Po poniedziałkowym 4-proc. spadku ceny ropy w Londynie wzrosły we wtorek o ponad 1 procent. Na rynku utrzymują się spekulacje, że światowe dostawy paliw będą niewystarczając, aby można było zaspokoić zapotrzebowanie.
Za baryłkę ropy Brent płacono we wtorek po godz. 13.00 na Międzynarodowej Giełdzie Paliw w Londynie 30,65 USD, o 41 centów więcej (1,4 proc.), niż podczas poniedziałkowego zamknięcia. Wczoraj jej cena spadła o 4,3 proc. - do najniższego poziomu od miesiąca.

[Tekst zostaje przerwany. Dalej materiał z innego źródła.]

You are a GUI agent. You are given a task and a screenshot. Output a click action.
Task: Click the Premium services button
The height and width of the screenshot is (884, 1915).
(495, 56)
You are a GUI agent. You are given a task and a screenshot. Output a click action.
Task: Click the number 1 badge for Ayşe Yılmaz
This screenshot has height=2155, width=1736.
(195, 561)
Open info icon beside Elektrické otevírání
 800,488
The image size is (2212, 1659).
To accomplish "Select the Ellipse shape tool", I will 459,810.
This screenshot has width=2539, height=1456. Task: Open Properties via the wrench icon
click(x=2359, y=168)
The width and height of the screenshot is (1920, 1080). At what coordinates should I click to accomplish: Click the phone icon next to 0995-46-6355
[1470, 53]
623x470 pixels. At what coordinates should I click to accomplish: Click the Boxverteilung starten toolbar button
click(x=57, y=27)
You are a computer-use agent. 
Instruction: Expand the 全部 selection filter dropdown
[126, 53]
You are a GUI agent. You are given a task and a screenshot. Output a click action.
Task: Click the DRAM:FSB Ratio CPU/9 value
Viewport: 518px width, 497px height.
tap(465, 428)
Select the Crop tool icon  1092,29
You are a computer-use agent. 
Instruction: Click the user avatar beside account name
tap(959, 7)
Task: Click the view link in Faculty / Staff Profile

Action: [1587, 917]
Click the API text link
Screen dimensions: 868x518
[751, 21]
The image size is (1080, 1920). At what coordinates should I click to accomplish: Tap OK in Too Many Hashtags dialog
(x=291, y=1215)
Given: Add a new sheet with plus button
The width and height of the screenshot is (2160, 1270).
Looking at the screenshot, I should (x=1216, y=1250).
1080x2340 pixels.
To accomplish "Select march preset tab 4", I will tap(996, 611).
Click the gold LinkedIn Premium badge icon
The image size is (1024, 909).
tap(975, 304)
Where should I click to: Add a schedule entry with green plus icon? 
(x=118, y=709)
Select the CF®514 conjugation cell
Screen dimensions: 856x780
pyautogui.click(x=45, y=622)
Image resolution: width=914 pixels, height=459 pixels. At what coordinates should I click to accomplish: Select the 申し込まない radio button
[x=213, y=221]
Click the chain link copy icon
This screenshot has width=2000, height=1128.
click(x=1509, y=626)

Cena ropy na giełdzie paliw w Nowym Jorku w transakcjach elektronicznych wzrosła zaś we wtorek o 36 centów (1,1 proc.), do 32,93 USD za baryłkę. W ubiegłym tygodniu jej cena wzrosła do najwyższego poziomu do 10 lat - 37,80 USD/b.
Analitycy zwracają uwagę, że rafinerie w USA i Europie już teraz wykorzystują swoje moce przerobowe do maksimum. Istnieje więc przekonanie, że nie zdołają one wyprodukować więcej oleju
opałowego, tak potrzebnego przed zbliżającą się zimą.